DAN BICKLEY

Cardinals’ trio has weaved tangled web for owner Michael Bidwill

Mar 1, 2022, 7:02 PM | Updated: 7:20 pm

(L-R) General manager Steve Keim, president Michael Bidwell, quarterback Kyler Murray and head coac...

(L-R) General manager Steve Keim, president Michael Bidwell, quarterback Kyler Murray and head coach Kliff Kingsbury of the Arizona Cardinals arrive to a press conference at the Dignity Health Arizona Cardinals Training Center on April 26, 2019 in Tempe, Arizona. Murray was the first pick overall by the Arizona Cardinals in the 2019 NFL Draft. (Photo by Christian Petersen/Getty Images)

(Photo by Christian Petersen/Getty Images)

Talking points now define the Cardinals. They are an organization unfamiliar with leadership through effective communication. And to no one’s surprise, Steve Keim and Kliff Kingsbury stuck to the narrowest script on Tuesday, tap-dancing through media sessions at the NFL Combine in Indianapolis.

But, oh, what a tangled web they have weaved.

Keim and Kingsbury were careful to not place blame or project anger on their most important player, even after being subjected to more drama from Kyler Murray some 30 hours earlier. Instead, they both pointed to Eric Burkhardt as a necessary culprit. After all, he’s just “an agent doing his job.”

Yeah, right.

Except no agent would choose to embarrass owner Michael Bidwill while pushing him into a negotiating corner before the end of February. On the NFL calendar, it’s way too early for heavy artillery. And no intelligent agent would direct Murray to scrub his Instagram account of Cardinals content, creating unnecessary anxiety and disruptions for a team and a fan base that badly needs to mend.

In the end, this is all the handiwork of the Murray family, a tight-knit unit where a young quarterback leans heavily on the instruction of his father. I respect their bond and their conviction, if not their case.

It should also be noted that another famous football father chimed in on Tuesday. It was Larry Fitzgerald Sr., who used the word “spoiled” to describe Murray and his stunted development, a quarterback who might’ve hastened Larry Junior’s exodus from the game.
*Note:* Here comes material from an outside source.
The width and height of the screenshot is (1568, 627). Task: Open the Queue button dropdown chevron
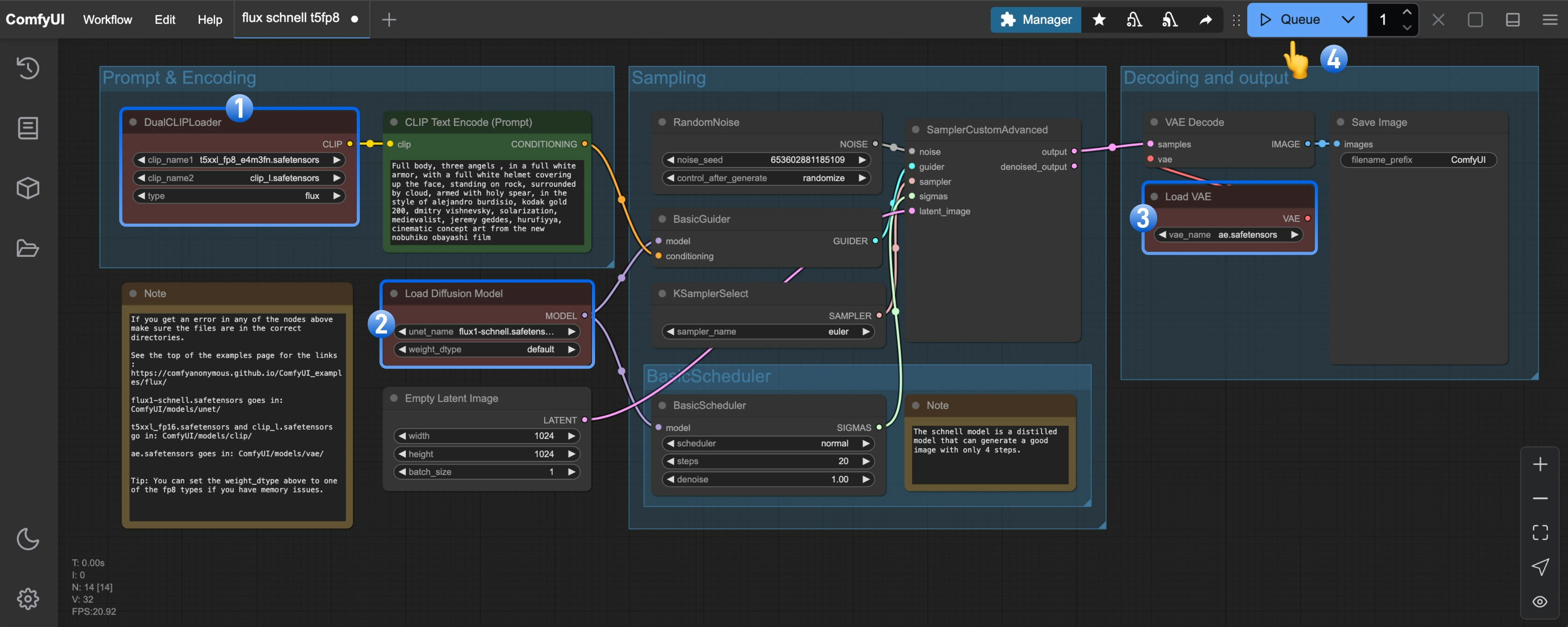pos(1347,20)
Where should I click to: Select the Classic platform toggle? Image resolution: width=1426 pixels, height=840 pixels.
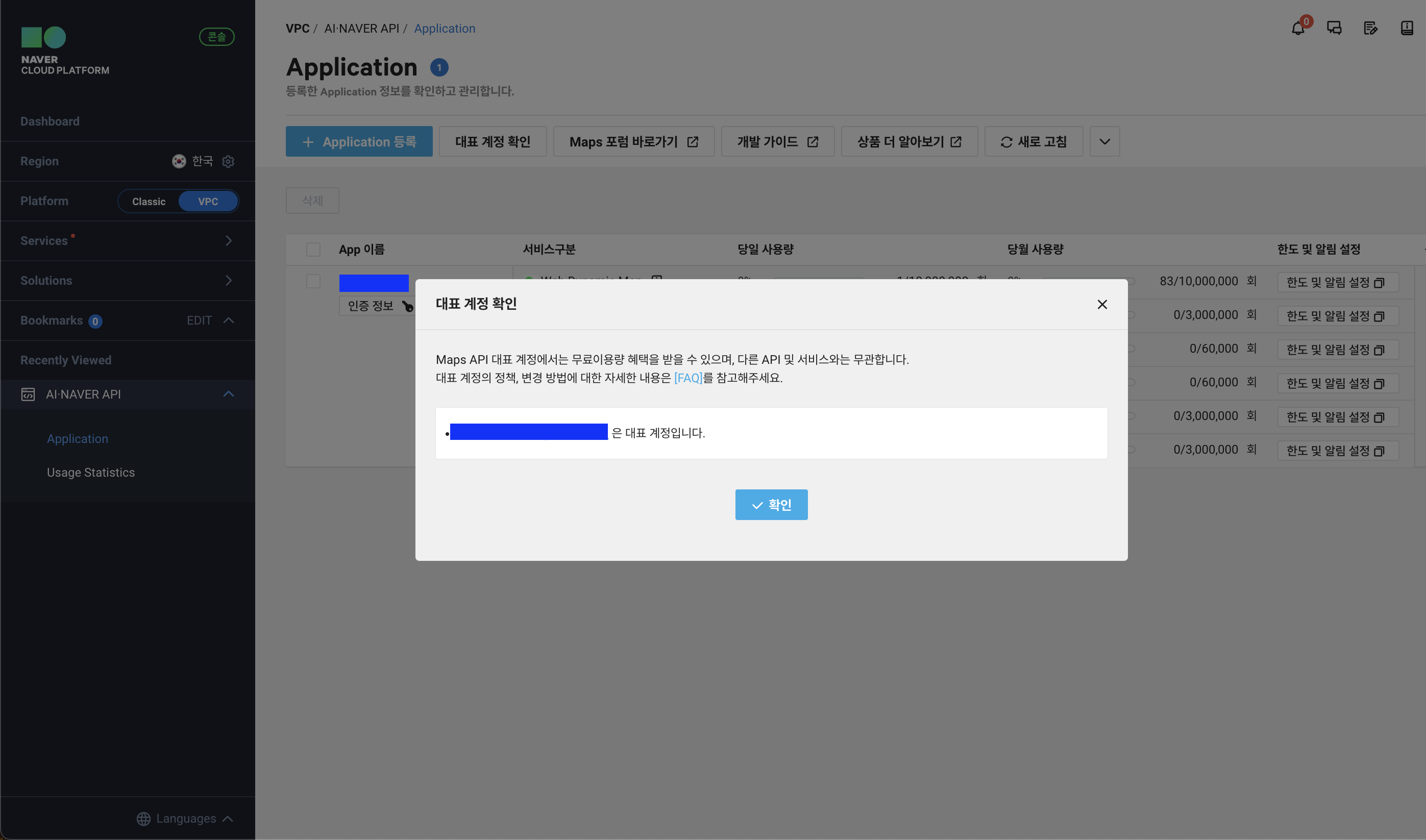[149, 202]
But here’s where things get really sticky: Burkhardt is not only Murray’s agent. He’s also the agent for Kingsbury, who is also looking for a contract extension. Keim is also desperate for a new deal, a GM who has been hanging by his fingernails for years now. And by all appearances, it looks like Bidwill told all three the same thing:

Prove yourself in 2022.

With all these conflicting agendas, disappointments, crossed wires and shared agents, it’s very easy for paranoia and mistrust to seep into the walls.

We’ve heard reports that Murray feels like a scapegoat following a lopsided playoff loss to the Rams. We’ve heard that Kingsbury’s tactical failings following DeAndre Hopkins’ injury sabotaged everyone on offense. Whatever the reason, the Cardinals had an appalling lack of belief and self-confidence when they took the field in Los Angeles for a playoff game against the Rams. They knew their plan was destined to fail.
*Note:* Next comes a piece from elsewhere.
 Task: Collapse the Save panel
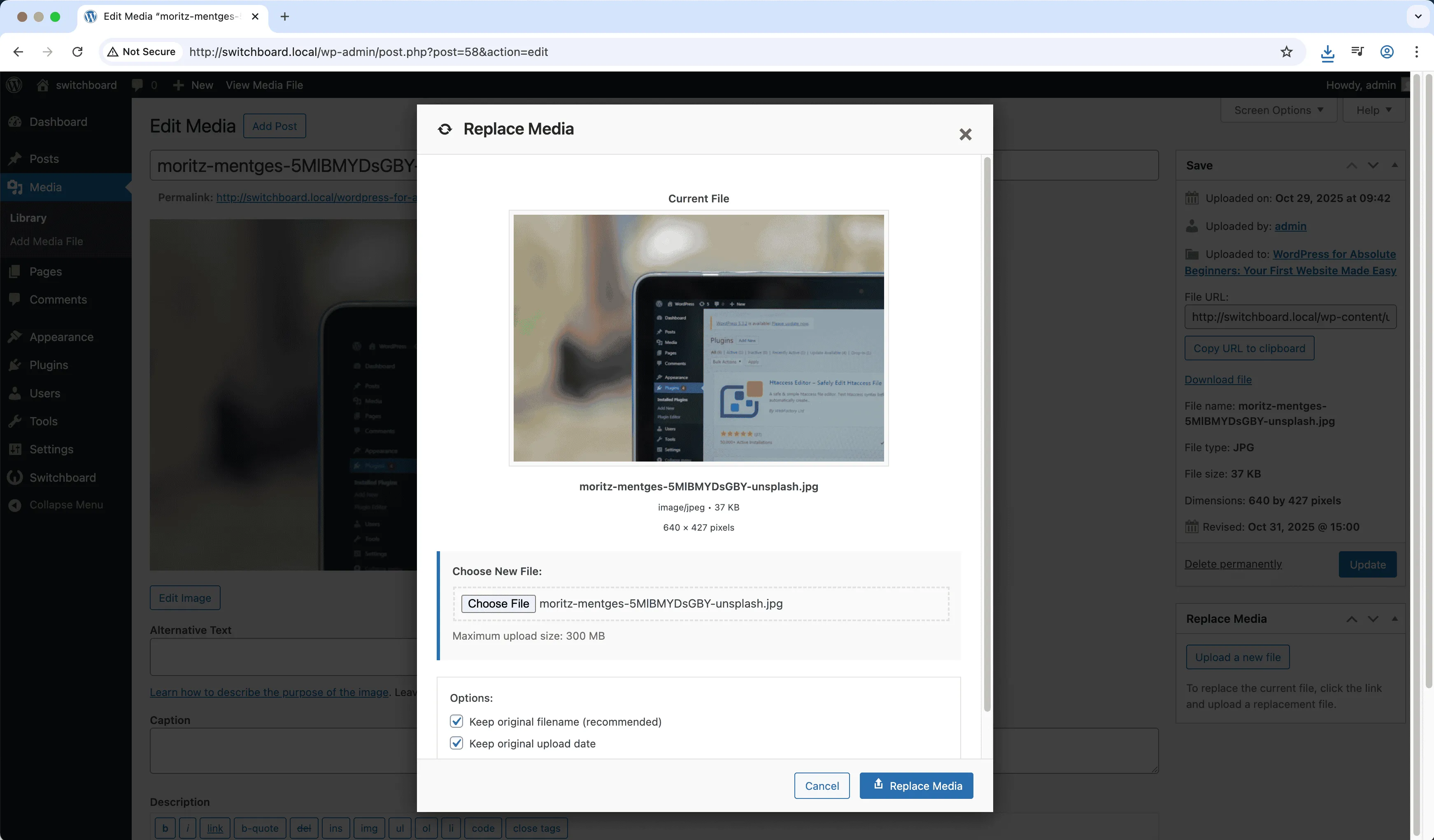coord(1395,165)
For all his limitations as a NFL head coach, Kingsbury is excellent on accountability issues, at rejecting credit, taking his share of blame and showing grace in failure. But how does an agent serve both the head coach and quarterback when one is carrying the heavy side of the piano? How does he sell the merits of one without blaming the other in situations like this? And how does an unproven NFL head coach find the right tone, authority and separation he needs with an unpolished quarterback when they share the same representation?
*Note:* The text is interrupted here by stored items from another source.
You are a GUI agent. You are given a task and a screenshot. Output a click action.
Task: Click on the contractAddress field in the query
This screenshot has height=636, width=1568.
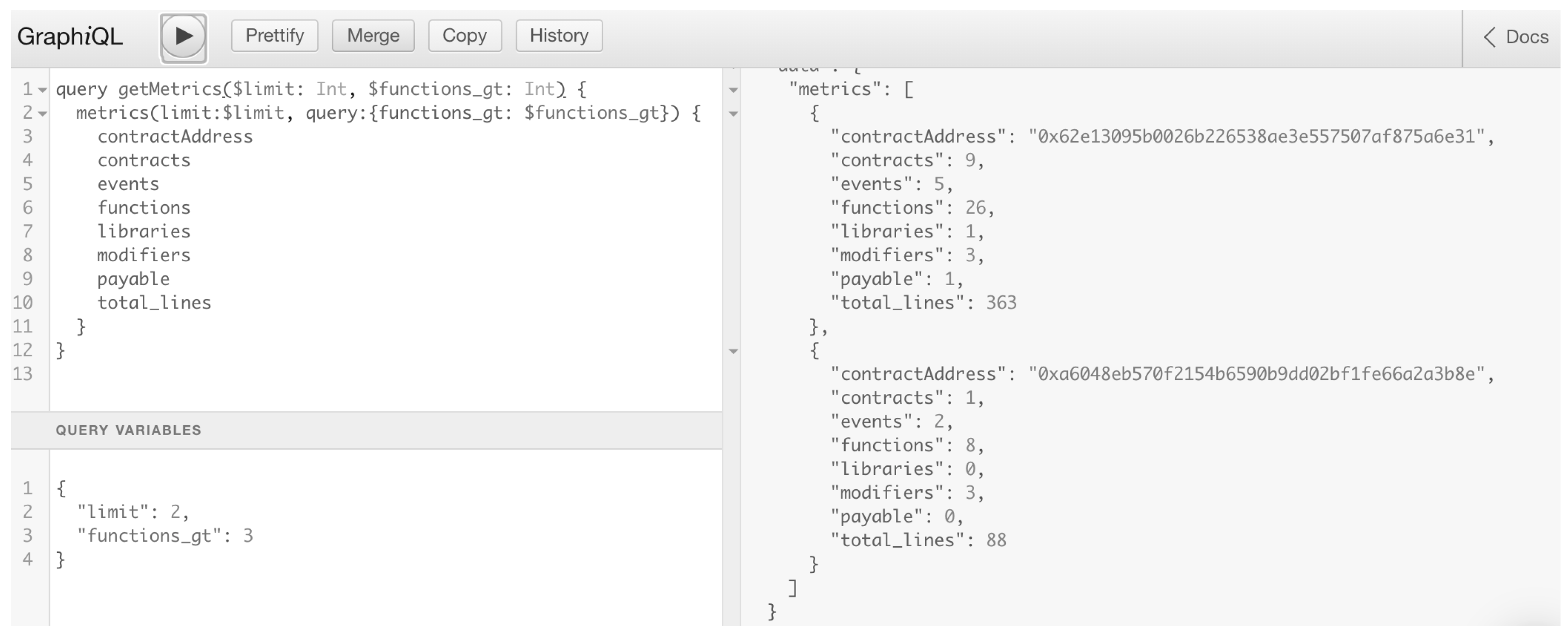(175, 136)
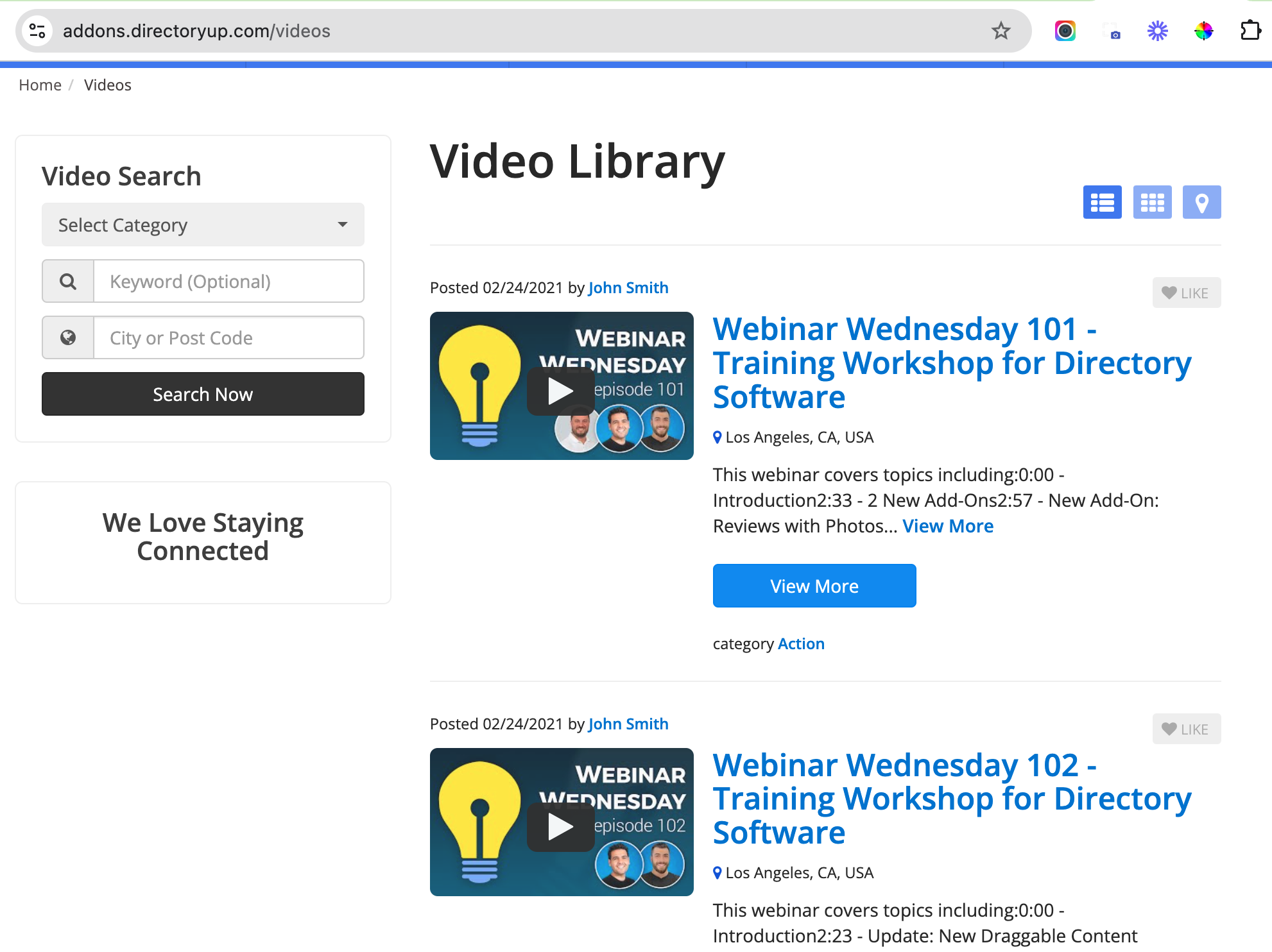The width and height of the screenshot is (1272, 952).
Task: Click the Videos breadcrumb item
Action: click(x=107, y=85)
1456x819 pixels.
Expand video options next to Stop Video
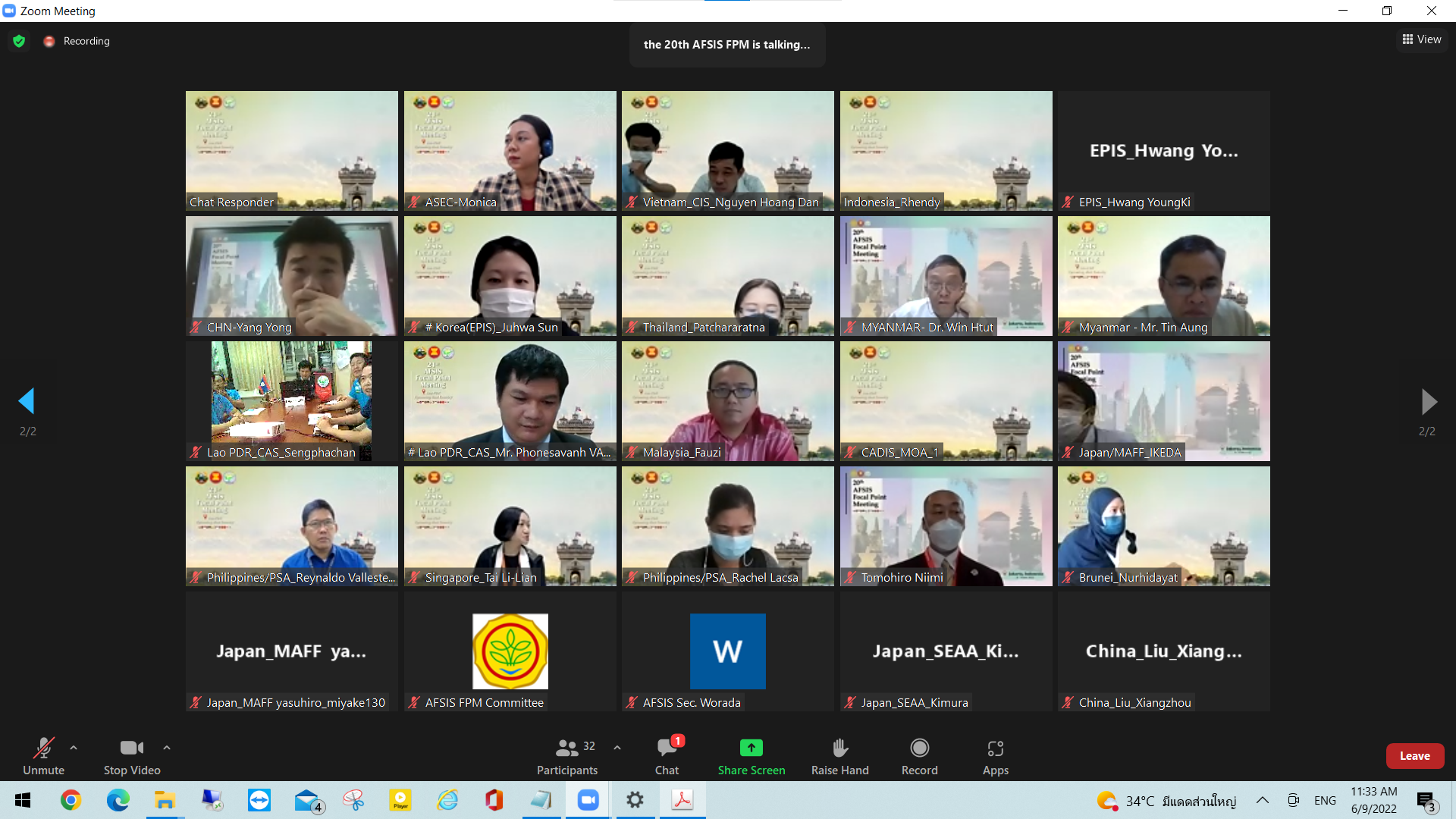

Meanwhile, Keim also knows his future is delicate, likely tied to Kingsbury’s tenure in Arizona. No doubt, Keim has hit some tape-measure home runs in recent years, delivering playoff-caliber rosters in the previous two seasons. But his drafting skills remain poor. And in some ways, the collegiate model he’s built in Arizona is as counter-intuitive, unconventional and ill-fated as the NFL model installed by Ray Anderson at Arizona State.

Bidwill has to sift through all of this. And if he must pick a side, he is reminded about the laws of supply and demand in the NFL, where you must always side with the franchise quarterback.